▶ **WORK TO COMPLETE**
For every line in the material, set down an identical one.

BEGIN ENTRIES SHOWN

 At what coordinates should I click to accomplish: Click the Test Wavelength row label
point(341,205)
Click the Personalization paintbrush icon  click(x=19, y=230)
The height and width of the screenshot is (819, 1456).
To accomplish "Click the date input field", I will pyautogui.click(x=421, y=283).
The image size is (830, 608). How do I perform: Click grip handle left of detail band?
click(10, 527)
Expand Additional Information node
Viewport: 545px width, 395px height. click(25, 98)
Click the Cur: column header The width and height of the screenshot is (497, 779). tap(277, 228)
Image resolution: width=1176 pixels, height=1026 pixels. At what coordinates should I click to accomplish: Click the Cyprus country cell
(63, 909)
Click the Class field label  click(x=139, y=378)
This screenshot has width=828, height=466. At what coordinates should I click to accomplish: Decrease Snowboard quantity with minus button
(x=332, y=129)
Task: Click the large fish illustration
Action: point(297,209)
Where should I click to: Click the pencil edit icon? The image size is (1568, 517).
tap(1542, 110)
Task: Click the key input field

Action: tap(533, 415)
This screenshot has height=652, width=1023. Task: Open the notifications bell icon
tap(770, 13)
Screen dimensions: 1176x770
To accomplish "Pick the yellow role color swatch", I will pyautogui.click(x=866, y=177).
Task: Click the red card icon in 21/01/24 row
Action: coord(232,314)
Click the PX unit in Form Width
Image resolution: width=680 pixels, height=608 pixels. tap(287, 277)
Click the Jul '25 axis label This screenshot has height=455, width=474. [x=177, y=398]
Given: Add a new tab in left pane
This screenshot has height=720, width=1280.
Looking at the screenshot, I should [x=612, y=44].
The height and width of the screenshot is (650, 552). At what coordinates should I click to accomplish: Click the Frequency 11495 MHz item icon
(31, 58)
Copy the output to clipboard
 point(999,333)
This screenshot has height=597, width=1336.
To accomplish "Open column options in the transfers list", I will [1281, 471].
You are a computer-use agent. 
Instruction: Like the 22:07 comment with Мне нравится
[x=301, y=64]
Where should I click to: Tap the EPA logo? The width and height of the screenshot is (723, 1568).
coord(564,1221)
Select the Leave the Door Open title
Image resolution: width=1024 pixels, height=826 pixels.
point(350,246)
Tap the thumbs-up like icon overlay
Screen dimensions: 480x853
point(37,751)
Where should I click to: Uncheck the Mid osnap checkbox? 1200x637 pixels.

END ENTRIES SHOWN

▶ **ANSWER BOX**
 At what coordinates should I click to accomplish: Click the Test Wavelength row label
point(341,205)
Click the Personalization paintbrush icon  click(x=19, y=230)
The height and width of the screenshot is (819, 1456).
To accomplish "Click the date input field", I will pyautogui.click(x=421, y=283).
The image size is (830, 608). How do I perform: Click grip handle left of detail band?
click(10, 527)
Expand Additional Information node
Viewport: 545px width, 395px height. click(25, 98)
Click the Cur: column header The width and height of the screenshot is (497, 779). tap(277, 228)
Image resolution: width=1176 pixels, height=1026 pixels. At what coordinates should I click to accomplish: Click the Cyprus country cell
(63, 909)
Click the Class field label  click(x=139, y=378)
This screenshot has width=828, height=466. At what coordinates should I click to accomplish: Decrease Snowboard quantity with minus button
(x=332, y=129)
Task: Click the large fish illustration
Action: point(297,209)
Where should I click to: Click the pencil edit icon? The image size is (1568, 517).
tap(1542, 110)
Task: Click the key input field

Action: tap(533, 415)
This screenshot has height=652, width=1023. Task: Open the notifications bell icon
tap(770, 13)
Screen dimensions: 1176x770
To accomplish "Pick the yellow role color swatch", I will pyautogui.click(x=866, y=177).
Task: Click the red card icon in 21/01/24 row
Action: coord(232,314)
Click the PX unit in Form Width
Image resolution: width=680 pixels, height=608 pixels. tap(287, 277)
Click the Jul '25 axis label This screenshot has height=455, width=474. [x=177, y=398]
Given: Add a new tab in left pane
This screenshot has height=720, width=1280.
Looking at the screenshot, I should [x=612, y=44].
The height and width of the screenshot is (650, 552). At what coordinates should I click to accomplish: Click the Frequency 11495 MHz item icon
(31, 58)
Copy the output to clipboard
 point(999,333)
This screenshot has height=597, width=1336.
To accomplish "Open column options in the transfers list", I will [1281, 471].
You are a computer-use agent. 
Instruction: Like the 22:07 comment with Мне нравится
[x=301, y=64]
Where should I click to: Tap the EPA logo? The width and height of the screenshot is (723, 1568).
coord(564,1221)
Select the Leave the Door Open title
Image resolution: width=1024 pixels, height=826 pixels.
point(350,246)
Tap the thumbs-up like icon overlay
Screen dimensions: 480x853
point(37,751)
Where should I click to: Uncheck the Mid osnap checkbox? 1200x637 pixels.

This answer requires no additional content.